* **REQUIRED WORK**
Only the lines from the one containing "Instruction: Switch to" through the last line of the data below belong in your answer, copied exactly and without pictures.

Dataset entries
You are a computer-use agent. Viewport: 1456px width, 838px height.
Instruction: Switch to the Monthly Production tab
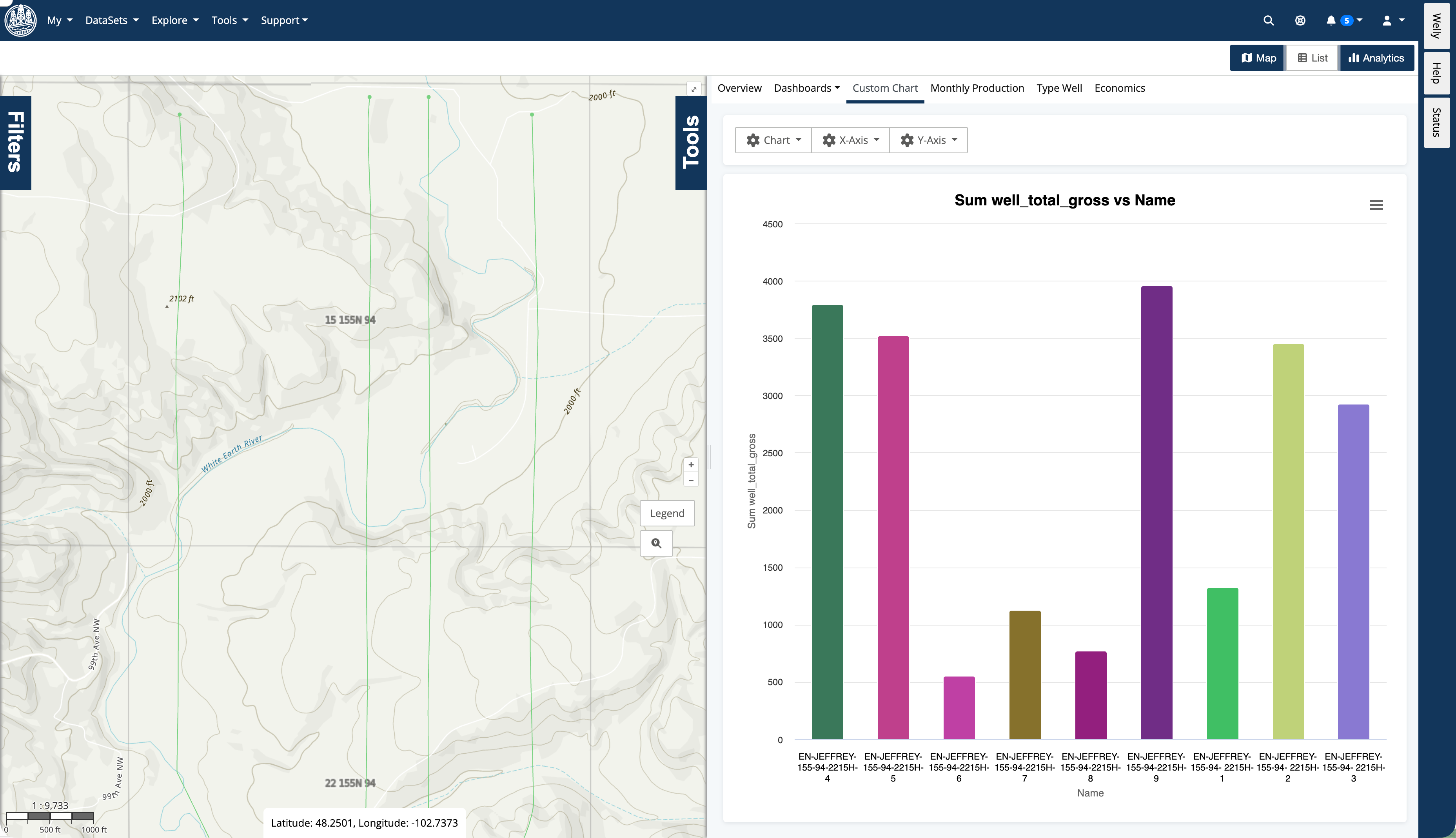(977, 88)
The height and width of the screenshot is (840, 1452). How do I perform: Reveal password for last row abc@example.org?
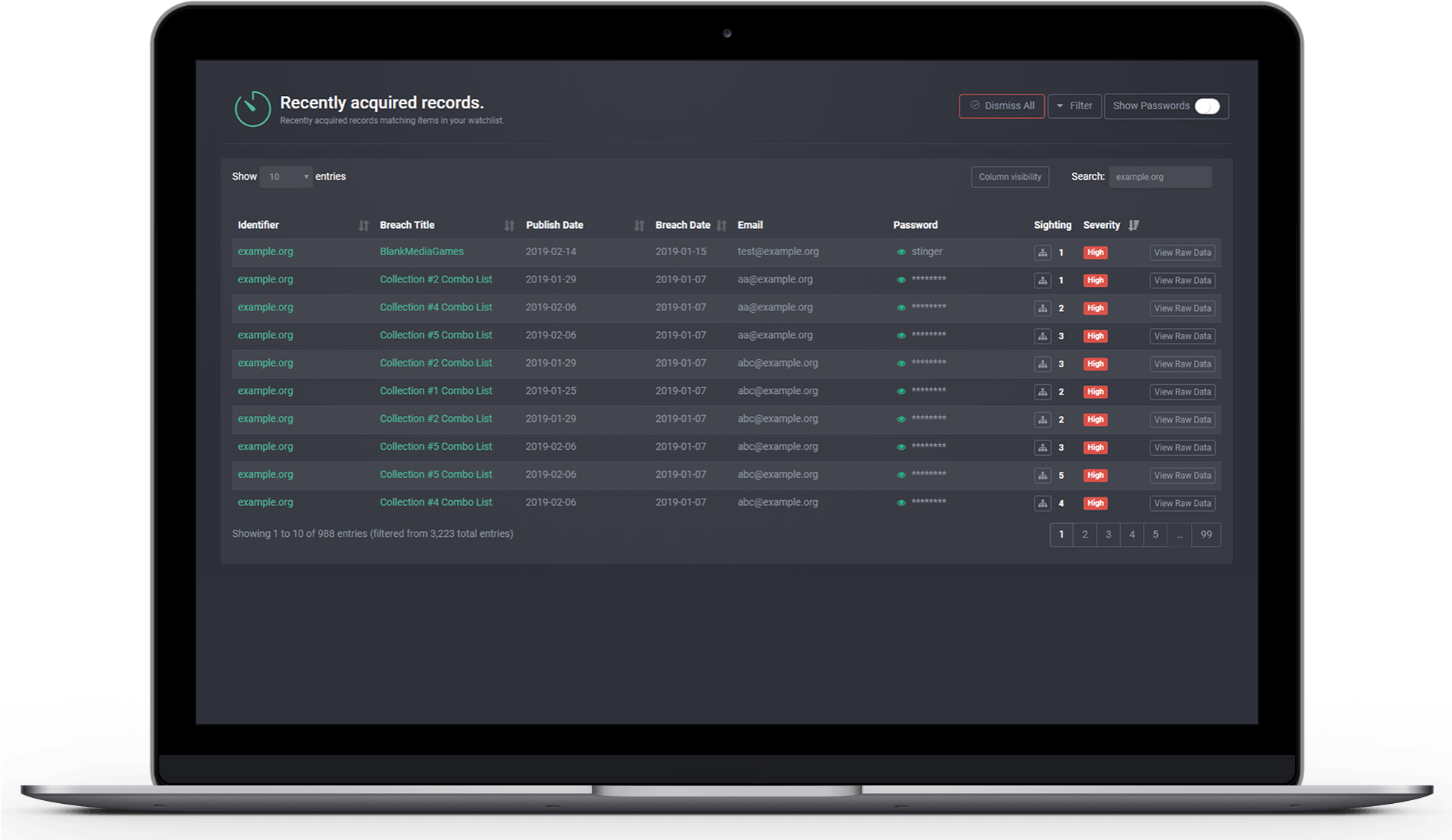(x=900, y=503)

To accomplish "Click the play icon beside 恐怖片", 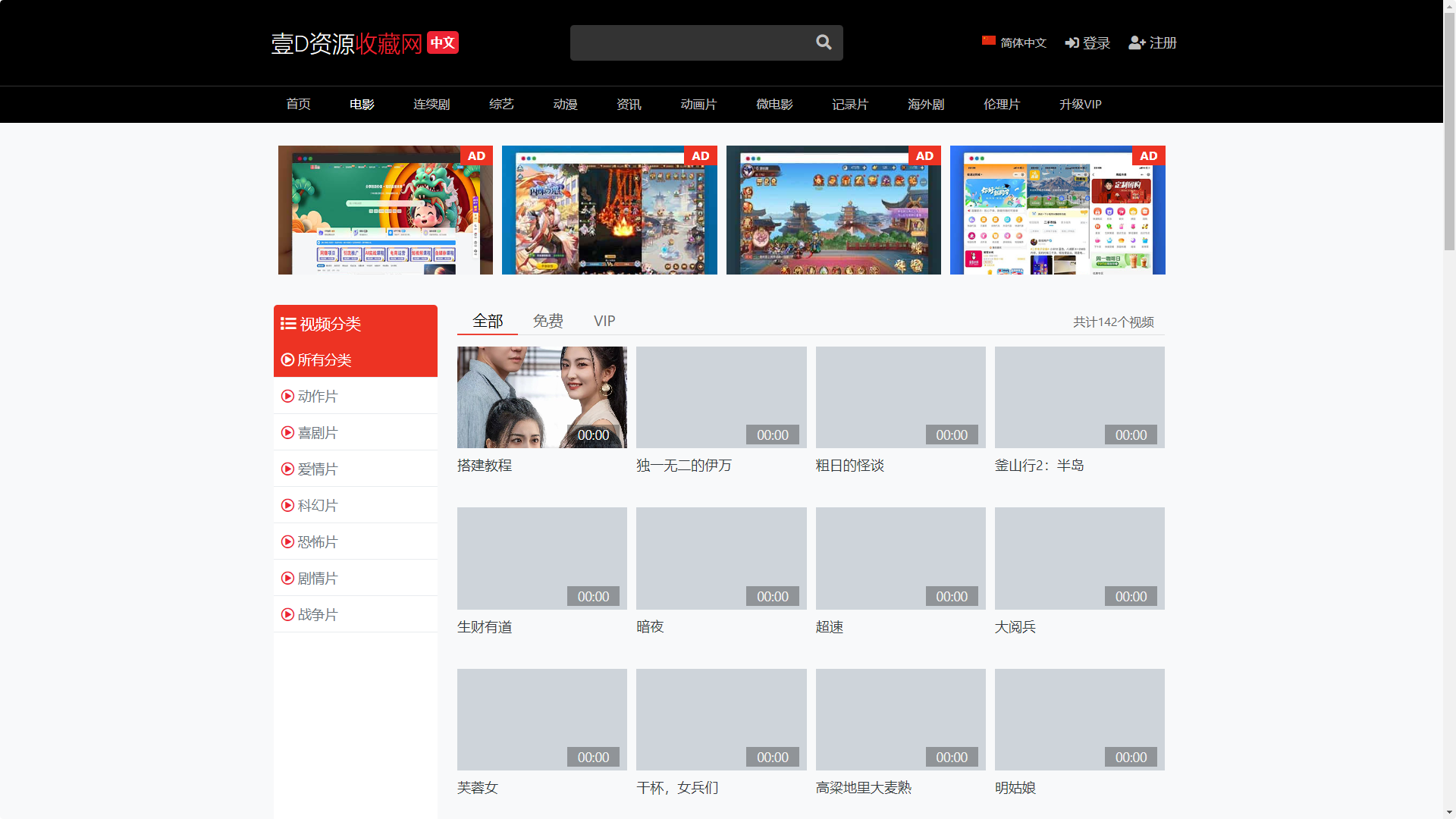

* **RESULT OF THE TASK**
Instruction: Switch to the Monthly Production tab
(977, 88)
The height and width of the screenshot is (840, 1452). How do I perform: Reveal password for last row abc@example.org?
(x=900, y=503)

To accomplish "Click the play icon beside 恐怖片", 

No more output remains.